¡No te quites los zapatos en el avión! Esto es lo que podría pasar

Muy probablemente te has dado cuenta de que algunos pasajeros se quitan los zapatos en algún momento después de despegar en un avión. Ocurre con más frecuencia cuando los viajes son largos, pero hay razones por las cuales hay que evitar hacerlo.

Para empezar, en una emergencia el calzado puede salir volando por toda la cabina. En el peor de los casos, puede convertirse en un objeto contundente que ponga en riesgo la seguridad de todos los pasajeros. Pero esa no es la única razón.

Tener un calzado apropiado forma parte de las normas de seguridad en un avión, aunque no se nombre dentro de la información de seguridad. Durante una emergencia, pueden haber todo tipo de escombros que pueden bloquear el camino hacia una salida de emergencia. No tener el calzado a la mano puede dificultar la salida de emergencia ya que en algunos casos puede hacer más difícil movilizarse hacia un lugar seguro.

Durante una emergencia, los pasillos de un avión pueden estar cubiertos de vidrio o salientes filosos de metal que pueden destrozarte los pies si no los tienes cubiertos. Buscar tus zapatos puede quitarte unos segundos o minutos importantes que podrían salvarte la vida en una evacuación de emergencia.

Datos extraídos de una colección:
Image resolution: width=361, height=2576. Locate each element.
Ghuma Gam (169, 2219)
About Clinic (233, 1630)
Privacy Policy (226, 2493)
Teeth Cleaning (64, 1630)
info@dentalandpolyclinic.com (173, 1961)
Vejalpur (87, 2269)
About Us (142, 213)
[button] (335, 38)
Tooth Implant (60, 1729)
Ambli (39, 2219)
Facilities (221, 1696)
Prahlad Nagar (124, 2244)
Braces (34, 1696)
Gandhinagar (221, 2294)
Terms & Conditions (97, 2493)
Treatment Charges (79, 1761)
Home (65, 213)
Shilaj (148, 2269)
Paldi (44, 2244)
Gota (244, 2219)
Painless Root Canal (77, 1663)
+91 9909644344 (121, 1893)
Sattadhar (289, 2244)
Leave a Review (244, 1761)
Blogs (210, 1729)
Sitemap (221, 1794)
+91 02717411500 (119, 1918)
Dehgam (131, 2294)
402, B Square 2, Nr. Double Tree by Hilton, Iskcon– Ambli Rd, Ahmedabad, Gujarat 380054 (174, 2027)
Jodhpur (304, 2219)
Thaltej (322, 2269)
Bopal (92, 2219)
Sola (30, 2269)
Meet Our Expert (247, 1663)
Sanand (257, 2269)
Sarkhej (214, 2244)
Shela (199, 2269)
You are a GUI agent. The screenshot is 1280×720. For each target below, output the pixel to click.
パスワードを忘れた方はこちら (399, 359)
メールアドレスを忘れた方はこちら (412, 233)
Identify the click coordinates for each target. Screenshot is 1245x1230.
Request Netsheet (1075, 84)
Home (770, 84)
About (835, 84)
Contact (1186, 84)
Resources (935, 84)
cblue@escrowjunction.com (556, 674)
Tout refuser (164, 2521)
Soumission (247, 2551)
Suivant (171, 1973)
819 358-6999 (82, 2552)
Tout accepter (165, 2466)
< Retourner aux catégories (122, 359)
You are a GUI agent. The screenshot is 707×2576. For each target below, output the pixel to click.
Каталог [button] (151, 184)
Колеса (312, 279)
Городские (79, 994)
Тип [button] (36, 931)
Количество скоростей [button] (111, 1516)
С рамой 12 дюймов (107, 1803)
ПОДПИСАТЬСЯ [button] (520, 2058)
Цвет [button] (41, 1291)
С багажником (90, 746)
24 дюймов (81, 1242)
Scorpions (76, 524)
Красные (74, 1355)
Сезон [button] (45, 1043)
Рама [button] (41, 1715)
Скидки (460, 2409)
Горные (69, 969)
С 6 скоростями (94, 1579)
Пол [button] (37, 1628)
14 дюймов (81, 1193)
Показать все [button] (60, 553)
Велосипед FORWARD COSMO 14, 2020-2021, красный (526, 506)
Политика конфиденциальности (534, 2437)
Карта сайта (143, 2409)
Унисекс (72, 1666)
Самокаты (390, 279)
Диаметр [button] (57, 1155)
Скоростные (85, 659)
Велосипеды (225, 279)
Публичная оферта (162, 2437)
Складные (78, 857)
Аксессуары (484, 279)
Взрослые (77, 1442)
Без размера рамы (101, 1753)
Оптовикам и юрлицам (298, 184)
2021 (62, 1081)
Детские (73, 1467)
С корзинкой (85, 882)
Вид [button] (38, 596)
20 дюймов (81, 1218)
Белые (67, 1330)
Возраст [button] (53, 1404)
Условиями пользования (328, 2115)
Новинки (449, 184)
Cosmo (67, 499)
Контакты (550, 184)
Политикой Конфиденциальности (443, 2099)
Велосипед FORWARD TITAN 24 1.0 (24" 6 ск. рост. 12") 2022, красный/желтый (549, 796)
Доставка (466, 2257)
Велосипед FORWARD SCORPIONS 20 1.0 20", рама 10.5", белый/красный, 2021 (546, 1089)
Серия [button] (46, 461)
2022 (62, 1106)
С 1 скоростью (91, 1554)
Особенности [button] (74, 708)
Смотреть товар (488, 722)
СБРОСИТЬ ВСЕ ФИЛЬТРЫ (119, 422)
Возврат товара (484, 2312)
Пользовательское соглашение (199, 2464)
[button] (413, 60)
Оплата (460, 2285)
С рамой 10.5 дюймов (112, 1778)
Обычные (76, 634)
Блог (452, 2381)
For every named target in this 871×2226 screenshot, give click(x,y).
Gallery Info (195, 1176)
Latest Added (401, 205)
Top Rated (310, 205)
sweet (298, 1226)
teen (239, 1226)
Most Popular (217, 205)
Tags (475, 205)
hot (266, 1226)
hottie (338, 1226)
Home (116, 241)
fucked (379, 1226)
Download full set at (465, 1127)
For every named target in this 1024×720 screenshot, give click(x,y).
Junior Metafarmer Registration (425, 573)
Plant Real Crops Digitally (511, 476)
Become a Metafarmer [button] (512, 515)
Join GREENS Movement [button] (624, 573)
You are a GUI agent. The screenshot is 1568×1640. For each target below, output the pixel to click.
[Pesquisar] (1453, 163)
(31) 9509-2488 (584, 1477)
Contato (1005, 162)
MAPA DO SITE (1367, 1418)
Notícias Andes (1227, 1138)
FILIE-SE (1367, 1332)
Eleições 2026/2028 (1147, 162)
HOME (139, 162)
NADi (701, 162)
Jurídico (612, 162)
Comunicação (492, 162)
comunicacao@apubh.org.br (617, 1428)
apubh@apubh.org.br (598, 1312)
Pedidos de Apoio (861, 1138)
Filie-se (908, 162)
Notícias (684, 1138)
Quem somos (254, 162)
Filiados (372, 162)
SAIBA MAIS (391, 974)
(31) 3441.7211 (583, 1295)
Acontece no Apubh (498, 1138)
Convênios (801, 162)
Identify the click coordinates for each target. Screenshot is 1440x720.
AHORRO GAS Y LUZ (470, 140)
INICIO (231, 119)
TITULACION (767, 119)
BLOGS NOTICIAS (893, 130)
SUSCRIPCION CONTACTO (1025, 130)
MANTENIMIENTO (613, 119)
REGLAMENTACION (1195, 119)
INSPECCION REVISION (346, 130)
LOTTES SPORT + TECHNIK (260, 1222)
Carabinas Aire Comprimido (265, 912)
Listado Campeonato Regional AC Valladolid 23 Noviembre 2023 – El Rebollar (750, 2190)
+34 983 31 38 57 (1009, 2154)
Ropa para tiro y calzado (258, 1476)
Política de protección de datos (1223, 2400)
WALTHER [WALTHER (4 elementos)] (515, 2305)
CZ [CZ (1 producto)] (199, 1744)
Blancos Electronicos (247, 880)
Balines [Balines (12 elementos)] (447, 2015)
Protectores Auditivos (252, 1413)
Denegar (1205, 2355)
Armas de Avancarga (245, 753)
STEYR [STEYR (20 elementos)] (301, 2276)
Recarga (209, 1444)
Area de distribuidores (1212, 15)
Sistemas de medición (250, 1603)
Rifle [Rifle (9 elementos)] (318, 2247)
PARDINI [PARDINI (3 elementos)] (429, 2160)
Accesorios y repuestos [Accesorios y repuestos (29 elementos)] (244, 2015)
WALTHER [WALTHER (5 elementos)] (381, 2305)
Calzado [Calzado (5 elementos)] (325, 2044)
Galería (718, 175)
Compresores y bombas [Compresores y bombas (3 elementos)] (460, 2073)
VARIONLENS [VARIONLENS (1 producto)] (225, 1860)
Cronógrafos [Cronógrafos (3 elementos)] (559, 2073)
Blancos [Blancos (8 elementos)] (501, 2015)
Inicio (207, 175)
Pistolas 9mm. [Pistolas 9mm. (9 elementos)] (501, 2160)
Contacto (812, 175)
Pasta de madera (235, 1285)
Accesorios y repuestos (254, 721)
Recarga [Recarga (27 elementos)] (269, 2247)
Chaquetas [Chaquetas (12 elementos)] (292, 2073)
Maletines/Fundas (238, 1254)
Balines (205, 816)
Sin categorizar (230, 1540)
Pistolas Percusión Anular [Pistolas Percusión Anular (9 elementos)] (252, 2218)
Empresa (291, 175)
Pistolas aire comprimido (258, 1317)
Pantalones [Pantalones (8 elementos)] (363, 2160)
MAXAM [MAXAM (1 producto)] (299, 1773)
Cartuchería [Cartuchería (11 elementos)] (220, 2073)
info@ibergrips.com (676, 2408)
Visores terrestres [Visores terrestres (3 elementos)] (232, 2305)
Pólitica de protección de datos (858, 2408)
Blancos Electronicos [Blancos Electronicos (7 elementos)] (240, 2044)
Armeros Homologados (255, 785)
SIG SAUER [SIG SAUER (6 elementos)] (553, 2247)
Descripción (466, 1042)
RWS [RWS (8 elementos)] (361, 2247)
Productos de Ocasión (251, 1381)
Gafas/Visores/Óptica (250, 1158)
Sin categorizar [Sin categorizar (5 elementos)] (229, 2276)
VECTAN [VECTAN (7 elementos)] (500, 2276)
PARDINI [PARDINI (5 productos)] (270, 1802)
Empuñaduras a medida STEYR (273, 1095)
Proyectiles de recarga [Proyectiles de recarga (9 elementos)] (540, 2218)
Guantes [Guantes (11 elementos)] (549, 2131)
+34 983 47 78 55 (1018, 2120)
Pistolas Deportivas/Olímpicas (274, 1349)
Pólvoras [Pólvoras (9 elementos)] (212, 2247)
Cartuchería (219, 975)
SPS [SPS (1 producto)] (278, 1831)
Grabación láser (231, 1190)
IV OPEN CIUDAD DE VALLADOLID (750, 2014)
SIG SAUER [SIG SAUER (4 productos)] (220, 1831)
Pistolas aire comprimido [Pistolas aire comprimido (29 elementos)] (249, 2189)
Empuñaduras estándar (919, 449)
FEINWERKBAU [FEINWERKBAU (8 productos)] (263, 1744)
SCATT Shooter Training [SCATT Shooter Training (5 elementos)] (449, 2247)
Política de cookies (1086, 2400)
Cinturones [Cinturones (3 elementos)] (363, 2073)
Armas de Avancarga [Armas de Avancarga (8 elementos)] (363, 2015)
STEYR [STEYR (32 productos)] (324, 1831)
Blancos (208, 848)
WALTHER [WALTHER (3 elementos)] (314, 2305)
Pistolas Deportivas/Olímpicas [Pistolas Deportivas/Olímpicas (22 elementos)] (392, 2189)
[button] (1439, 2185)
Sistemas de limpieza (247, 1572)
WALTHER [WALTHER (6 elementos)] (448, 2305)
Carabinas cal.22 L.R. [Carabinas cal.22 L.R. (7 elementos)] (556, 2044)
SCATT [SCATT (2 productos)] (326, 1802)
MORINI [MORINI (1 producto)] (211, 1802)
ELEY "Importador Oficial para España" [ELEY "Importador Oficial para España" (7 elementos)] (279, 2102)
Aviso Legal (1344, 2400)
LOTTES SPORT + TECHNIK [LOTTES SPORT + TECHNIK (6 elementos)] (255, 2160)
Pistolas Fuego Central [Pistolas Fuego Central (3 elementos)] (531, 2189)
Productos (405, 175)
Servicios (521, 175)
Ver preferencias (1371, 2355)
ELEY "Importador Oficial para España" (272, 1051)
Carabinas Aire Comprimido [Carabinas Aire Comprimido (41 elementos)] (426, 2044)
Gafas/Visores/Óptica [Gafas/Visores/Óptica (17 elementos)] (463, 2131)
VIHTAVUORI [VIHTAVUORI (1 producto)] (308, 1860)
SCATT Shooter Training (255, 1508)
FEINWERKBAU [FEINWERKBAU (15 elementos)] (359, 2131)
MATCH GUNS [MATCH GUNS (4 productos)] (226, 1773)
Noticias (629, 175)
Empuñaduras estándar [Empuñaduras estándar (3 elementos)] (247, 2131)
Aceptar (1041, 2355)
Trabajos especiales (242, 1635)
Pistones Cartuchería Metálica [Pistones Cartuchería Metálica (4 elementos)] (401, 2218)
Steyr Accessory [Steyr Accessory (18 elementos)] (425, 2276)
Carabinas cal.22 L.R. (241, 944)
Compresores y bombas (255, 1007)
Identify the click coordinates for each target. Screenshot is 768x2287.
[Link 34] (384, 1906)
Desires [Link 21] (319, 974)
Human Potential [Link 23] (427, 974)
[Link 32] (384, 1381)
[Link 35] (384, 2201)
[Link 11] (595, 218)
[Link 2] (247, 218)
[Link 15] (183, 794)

▶ _INSTRUCCIONES DE TRABAJO_
1. Transcribe literalmente el pasaje del texto sobre los zapatos en el avión que empieza con "Para empezar, en" y sigue hasta "la única razón.".
2. Indica si cada afirmación concuerda con el texto sobre los zapatos en el avión. Responde sí o no y cita las palabras exactas del texto que lo deciden.
(a) Quitarse los zapatos ocurre con más frecuencia en los viajes largos.
(b) El calzado apropiado se nombra dentro de la información de seguridad.
(c) En una emergencia, los pasillos pueden estar cubiertos de vidrio.

▶ _CONJUNTO DE RESPUESTAS_
1.
Para empezar, en una emergencia el calzado puede salir volando por toda la cabina. En el peor de los casos, puede convertirse en un objeto contundente que ponga en riesgo la seguridad de todos los pasajeros. Pero esa no es la única razón.

2.
(a) Sí: "Ocurre con más frecuencia cuando los viajes son largos".
(b) No: "aunque no se nombre dentro de la información de seguridad".
(c) Sí: "los pasillos de un avión pueden estar cubiertos de vidrio o salientes filosos de metal".